TEXTO PARA ANÁLISE:

⟨

2 – “O Liberalismo: Antigo e Moderno”
- Conceito de Liberalismo: o liberalismo reflete a diversidade da história, tanto nos tempos antigos quanto nos modernos e contemporâneos. Sendo assim, é preferível fazer uma descrição comparativa do liberalismo, em suas diversas manifestações, do que tentar uma definição precisa. A tolerância religiosa e o governo constitucional foram os primórdios do pensamento liberal, evocando sua mensagem de divisão da autoridade e limitação do poder. Em contraposição a conservadores e utópicos radicais, o liberalismo defende a pluralidade de crenças e valores.

⟩

ITENS FORNECIDOS:
⟨

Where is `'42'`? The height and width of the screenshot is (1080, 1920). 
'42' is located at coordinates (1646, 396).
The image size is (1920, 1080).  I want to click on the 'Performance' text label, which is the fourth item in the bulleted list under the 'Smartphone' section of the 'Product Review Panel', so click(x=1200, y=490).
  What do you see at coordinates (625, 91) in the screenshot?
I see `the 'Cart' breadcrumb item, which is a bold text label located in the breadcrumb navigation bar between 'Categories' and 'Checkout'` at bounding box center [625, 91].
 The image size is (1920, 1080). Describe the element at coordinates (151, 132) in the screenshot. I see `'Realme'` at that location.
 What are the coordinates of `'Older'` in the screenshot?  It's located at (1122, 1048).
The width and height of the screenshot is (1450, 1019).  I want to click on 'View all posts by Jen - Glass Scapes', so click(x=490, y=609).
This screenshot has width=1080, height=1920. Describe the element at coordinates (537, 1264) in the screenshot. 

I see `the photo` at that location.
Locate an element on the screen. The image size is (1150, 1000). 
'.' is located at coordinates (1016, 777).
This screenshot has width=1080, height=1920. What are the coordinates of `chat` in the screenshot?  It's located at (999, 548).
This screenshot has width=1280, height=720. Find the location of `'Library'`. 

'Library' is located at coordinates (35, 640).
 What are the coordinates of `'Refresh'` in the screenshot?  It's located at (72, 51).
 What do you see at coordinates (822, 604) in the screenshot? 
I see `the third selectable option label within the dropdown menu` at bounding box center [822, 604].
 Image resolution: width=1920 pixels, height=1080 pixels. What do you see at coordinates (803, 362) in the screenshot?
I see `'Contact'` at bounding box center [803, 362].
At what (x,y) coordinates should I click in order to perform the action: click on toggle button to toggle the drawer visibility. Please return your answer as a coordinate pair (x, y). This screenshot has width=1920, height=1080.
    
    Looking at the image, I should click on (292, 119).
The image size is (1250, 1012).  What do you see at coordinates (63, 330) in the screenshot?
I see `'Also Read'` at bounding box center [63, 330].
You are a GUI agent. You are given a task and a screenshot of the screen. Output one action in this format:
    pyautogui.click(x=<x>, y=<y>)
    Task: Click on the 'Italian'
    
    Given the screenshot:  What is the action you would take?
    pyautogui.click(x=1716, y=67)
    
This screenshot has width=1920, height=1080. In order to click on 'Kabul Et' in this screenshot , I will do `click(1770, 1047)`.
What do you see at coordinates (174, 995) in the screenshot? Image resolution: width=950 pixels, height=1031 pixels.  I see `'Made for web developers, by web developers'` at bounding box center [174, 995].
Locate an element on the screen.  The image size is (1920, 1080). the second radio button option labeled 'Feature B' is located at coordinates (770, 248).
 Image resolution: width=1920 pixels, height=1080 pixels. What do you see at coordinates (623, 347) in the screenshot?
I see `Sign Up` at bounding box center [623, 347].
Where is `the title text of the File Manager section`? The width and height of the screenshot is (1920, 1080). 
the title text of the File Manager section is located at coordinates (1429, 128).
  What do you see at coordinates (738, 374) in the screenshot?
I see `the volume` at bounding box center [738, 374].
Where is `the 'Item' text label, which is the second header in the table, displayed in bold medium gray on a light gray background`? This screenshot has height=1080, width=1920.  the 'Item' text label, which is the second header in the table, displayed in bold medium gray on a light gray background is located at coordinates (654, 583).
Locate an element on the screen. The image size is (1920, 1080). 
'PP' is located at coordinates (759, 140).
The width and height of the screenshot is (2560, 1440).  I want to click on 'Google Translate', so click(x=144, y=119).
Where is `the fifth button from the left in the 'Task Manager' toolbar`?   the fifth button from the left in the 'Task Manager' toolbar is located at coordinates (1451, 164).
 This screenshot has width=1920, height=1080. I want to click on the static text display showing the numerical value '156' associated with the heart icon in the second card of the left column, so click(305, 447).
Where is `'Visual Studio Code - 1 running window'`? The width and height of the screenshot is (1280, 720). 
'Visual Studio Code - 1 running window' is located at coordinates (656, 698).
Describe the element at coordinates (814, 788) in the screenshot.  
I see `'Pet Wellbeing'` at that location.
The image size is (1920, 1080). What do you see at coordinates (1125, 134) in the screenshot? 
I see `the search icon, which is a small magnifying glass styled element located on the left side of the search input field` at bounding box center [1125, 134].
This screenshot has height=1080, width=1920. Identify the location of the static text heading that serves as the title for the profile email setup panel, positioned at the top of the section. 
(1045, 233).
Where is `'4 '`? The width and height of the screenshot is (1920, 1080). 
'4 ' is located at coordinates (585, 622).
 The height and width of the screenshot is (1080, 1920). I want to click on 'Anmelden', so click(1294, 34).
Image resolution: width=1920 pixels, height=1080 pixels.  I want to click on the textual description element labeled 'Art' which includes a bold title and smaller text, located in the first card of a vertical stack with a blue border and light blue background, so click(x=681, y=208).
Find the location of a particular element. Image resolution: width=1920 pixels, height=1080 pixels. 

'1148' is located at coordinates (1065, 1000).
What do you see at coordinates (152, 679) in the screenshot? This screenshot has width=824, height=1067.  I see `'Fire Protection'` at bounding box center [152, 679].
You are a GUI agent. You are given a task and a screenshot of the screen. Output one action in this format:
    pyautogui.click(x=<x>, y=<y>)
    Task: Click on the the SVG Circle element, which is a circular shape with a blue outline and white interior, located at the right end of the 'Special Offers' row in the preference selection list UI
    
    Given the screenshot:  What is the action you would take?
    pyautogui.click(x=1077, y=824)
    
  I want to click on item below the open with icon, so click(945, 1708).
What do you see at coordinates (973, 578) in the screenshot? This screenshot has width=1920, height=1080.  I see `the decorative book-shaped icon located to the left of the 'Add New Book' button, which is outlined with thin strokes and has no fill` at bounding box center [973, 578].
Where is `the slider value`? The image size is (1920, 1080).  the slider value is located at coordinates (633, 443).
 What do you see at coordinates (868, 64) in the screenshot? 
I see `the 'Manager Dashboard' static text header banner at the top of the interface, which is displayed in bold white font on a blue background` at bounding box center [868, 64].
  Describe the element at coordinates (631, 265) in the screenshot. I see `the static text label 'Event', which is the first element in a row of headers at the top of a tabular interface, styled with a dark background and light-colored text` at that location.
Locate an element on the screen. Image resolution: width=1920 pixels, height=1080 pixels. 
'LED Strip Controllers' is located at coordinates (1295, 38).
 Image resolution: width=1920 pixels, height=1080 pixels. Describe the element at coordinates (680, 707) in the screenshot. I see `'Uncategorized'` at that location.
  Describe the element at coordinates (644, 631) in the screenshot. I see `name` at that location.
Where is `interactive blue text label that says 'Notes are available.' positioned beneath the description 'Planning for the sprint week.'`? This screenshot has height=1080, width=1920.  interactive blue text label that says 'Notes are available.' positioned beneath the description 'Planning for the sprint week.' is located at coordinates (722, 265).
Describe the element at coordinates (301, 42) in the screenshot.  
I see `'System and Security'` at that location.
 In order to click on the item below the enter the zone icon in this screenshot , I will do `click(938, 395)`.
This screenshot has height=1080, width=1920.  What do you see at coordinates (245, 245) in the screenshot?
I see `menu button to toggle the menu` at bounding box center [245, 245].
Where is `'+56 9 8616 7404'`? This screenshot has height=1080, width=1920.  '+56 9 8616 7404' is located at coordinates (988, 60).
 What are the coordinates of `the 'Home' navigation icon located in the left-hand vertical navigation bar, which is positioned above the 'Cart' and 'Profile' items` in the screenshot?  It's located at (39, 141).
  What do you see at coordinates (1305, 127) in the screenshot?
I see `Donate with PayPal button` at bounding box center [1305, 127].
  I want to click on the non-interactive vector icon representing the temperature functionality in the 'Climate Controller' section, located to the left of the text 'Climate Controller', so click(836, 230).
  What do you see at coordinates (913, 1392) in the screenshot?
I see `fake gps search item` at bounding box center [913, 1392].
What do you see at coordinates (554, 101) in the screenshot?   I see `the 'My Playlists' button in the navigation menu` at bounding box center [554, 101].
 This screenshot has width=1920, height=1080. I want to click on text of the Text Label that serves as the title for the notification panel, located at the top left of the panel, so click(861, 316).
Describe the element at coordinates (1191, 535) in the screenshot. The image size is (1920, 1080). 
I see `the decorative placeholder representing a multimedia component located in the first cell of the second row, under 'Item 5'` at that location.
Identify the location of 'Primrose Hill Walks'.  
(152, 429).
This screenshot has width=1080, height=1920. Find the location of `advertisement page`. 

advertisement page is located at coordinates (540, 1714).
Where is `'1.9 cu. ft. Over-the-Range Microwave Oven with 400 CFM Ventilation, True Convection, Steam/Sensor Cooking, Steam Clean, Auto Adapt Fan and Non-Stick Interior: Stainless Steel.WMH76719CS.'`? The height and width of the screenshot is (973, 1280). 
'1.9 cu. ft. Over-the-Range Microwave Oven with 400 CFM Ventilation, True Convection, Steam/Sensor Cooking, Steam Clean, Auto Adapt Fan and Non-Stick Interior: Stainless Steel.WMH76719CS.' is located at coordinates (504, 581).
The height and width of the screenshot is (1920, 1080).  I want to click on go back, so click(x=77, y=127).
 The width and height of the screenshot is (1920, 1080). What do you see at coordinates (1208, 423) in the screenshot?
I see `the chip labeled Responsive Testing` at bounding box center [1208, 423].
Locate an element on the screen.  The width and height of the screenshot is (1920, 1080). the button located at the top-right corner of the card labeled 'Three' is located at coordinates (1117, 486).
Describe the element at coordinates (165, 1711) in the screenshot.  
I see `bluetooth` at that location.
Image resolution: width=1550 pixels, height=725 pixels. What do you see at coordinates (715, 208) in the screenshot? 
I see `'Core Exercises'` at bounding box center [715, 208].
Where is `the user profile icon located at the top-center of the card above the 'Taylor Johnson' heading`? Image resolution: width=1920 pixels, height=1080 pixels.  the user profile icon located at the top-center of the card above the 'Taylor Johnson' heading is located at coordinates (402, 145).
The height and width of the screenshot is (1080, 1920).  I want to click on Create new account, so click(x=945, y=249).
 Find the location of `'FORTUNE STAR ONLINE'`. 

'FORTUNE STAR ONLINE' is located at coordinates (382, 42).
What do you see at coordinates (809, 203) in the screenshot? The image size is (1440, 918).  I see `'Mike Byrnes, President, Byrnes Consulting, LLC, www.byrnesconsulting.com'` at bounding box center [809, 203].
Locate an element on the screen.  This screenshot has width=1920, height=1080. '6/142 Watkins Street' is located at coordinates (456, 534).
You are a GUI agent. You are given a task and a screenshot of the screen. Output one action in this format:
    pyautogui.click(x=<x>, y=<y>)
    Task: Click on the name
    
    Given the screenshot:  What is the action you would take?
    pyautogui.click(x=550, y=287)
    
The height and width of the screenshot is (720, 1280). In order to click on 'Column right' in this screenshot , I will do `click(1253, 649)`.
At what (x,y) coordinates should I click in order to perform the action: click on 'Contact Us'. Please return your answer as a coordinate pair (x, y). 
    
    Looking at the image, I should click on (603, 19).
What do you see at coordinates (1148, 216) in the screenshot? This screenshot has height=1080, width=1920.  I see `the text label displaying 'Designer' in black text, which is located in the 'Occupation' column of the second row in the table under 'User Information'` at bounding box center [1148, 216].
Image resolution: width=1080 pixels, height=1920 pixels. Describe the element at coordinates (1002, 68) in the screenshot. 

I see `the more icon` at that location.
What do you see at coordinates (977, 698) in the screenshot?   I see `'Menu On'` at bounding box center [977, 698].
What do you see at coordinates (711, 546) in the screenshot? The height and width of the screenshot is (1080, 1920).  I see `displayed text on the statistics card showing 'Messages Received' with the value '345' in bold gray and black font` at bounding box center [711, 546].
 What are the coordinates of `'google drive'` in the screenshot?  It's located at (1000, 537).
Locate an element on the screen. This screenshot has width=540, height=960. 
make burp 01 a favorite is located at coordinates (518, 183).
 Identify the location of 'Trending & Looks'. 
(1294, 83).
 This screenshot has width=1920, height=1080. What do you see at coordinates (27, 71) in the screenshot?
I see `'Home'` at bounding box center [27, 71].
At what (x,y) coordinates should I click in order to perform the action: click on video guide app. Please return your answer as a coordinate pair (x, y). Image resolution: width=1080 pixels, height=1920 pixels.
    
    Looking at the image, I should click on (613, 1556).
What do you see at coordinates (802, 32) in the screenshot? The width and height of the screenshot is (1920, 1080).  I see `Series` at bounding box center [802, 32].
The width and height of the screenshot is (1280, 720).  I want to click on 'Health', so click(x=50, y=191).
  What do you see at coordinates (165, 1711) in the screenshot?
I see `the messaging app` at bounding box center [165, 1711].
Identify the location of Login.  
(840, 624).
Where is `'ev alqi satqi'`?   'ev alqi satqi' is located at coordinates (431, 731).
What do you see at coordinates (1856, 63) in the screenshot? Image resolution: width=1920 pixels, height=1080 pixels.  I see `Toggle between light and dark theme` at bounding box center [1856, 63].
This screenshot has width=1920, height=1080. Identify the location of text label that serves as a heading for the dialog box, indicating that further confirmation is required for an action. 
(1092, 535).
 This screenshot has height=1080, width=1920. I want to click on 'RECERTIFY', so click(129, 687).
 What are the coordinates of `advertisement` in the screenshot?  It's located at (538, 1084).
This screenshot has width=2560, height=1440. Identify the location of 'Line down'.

⟩

SUAS TAREFAS:
**A)** Reescreva em forma de lista o parágrafo do texto sobre o liberalismo que começa com "Conceito de Liberalismo", mantendo os fatos principais.
**B)** Transcreva fielmente o trecho do texto sobre o liberalismo que começa em "- Conceito de" e vai até "crenças e valores.".

RESULTADOS ESPERADOS:
**A)**
- O liberalismo reflete a diversidade da história, tanto nos tempos antigos quanto nos modernos e contemporâneos.
- Por isso, é melhor descrevê-lo comparando suas diversas manifestações do que tentar uma definição precisa.
- A tolerância religiosa e o governo constitucional foram os primórdios do pensamento liberal, com sua mensagem de divisão da autoridade e limitação do poder.
- Ao contrário de conservadores e utópicos radicais, o liberalismo defende a pluralidade de crenças e valores.

**B)**
- Conceito de Liberalismo: o liberalismo reflete a diversidade da história, tanto nos tempos antigos quanto nos modernos e contemporâneos. Sendo assim, é preferível fazer uma descrição comparativa do liberalismo, em suas diversas manifestações, do que tentar uma definição precisa. A tolerância religiosa e o governo constitucional foram os primórdios do pensamento liberal, evocando sua mensagem de divisão da autoridade e limitação do poder. Em contraposição a conservadores e utópicos radicais, o liberalismo defende a pluralidade de crenças e valores.